1: Reducing the number of includes

Why do you need includes in the header in the first place? When you compile a file that includes header A, all the names that are used in header A need to be defined. So if header A uses an name defined in header B, header A should include header B (or else anyone who includes A will have to include B as well).

What do I mean by “using” a name then? Basically everything that mentions the name, except as a pointer or reference. Some examples of using a name:

SomeClass f; //Creating an object
some_function(); //Calling a function
class Derived : public SomeClass; //Inheriting from a class

Some examples of mentioning a name but not using it (only needs access to a declaration, not the definition):

SomeClass* f1; //Declaring a variable of pointer type
SomeClass& f2; //Declaring a variable of reference type

As soon as you want to use those though, they must be completely defined:

f1->function(); //Needs definition
f2->member; //Needs definition

Also note that the new type of enum, (enum class) only needs to be declared to be used, as long as you don’t actually mention its value:

SomeEnum e; //Declaring a variable of oldschool enum type needs definition.
SomeEnumClass e; //Declaring a variable of newschool enum type does not need definition...
SomeEnumClass e = SomeEnumClass::VALUE; //...but using a value does.

So given this knowledge, how do we reduce the number of includes in headers?

The first thing to do is to make sure you only include what is necessary to get the header file to compile. If you have a class definition in class.h and the implementation in class.cpp, the latter will typically need includes that are not needed by the header, and so should be put in the cpp. A simple way to check that you don’t have any unnecessary includes is to create an empty cpp file that only includes class.h. If it compiles, all the necessary headers are there. Then you can try commenting out includes in class.h and see which ones actually need to be there. Move the rest down to class.cpp.

The next thing to do is to check whether you actually need access to the definitions, or if a declaration will do. Try commenting out one #include at a time, and checking which names the compiler complains about. Then see if you are actually using that name, or if you are merely holding a pointer or a reference to an object of the type. If so, move the include down to the .cpp file, and add a forward declaration. Here’s an example:

#include "stuff.h"

class Ohlson
    void doThings(Stuff* stuff);

The include stuff.h in not needed, as we never use stuff. Instead, we can use a forward declaration:

class Stuff; //Forward declaration instead of include

class Ohlson
    void doThings(Stuff* stuff);

In the definition of Ohlson::doThings(Stuff* stuff) however (typically in ohlson.cpp), we probably need access to the definition of Stuff and need to include it.
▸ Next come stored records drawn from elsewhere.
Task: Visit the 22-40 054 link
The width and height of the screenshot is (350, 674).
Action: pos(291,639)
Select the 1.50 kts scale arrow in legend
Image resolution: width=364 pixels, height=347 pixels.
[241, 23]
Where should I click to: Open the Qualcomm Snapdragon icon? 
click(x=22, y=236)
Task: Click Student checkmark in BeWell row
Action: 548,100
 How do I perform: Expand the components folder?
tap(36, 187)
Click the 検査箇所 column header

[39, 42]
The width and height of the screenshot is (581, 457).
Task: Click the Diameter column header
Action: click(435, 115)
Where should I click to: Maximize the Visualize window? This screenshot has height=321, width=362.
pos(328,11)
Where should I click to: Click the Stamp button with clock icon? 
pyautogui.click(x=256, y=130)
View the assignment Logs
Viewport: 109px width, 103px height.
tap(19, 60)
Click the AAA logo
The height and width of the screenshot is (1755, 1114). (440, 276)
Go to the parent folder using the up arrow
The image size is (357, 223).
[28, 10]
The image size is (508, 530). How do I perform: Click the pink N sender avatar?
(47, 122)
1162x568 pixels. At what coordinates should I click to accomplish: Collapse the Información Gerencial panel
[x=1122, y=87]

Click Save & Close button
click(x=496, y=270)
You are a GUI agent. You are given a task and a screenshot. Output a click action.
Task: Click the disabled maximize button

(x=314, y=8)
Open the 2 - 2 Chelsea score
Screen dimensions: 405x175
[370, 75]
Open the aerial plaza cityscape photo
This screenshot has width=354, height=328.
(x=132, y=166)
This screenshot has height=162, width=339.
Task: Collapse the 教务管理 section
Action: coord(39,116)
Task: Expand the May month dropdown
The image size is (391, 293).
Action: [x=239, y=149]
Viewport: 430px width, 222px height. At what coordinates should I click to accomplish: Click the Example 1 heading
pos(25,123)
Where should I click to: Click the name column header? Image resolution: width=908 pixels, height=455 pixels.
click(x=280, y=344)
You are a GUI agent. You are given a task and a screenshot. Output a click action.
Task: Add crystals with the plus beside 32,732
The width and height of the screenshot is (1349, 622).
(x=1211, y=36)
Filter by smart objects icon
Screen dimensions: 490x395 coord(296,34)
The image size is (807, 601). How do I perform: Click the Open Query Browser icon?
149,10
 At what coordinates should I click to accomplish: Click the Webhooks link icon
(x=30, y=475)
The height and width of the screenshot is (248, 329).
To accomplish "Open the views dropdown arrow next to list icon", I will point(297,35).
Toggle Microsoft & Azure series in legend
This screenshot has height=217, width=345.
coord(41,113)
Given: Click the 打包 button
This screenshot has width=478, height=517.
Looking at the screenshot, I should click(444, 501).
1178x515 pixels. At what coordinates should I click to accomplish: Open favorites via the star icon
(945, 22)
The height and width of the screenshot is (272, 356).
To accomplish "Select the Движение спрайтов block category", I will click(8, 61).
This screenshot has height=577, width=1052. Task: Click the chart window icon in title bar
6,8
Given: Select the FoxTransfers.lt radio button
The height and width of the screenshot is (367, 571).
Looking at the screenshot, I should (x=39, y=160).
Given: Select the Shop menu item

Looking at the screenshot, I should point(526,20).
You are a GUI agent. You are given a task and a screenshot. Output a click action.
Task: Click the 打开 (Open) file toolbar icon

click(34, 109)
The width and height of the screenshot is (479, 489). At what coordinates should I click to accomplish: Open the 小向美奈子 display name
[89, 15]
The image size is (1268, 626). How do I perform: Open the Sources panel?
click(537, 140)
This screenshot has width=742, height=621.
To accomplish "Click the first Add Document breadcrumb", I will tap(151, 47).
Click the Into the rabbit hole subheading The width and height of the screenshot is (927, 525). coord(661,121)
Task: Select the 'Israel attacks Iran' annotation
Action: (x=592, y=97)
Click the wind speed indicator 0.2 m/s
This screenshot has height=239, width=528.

So one of the things that will reduce the number of includes in headers is using pointers/references instead of values. There are other considerations to design as well though, so I would not advocate moving from values to pointers without considering the full picture.

Another thing that helps is to have the definition of functions in the .cpp file instead of the .h file. This however prevents inlining, so again, use caution.

A final technique that could help is the Pimpl Idiom. Briefly explained, instead of keeping your private members in the header, you keep them in a struct in the .cpp file. This means you don’t need access to their definitions in the header file, and can move their respective includes down to the .cpp file as well.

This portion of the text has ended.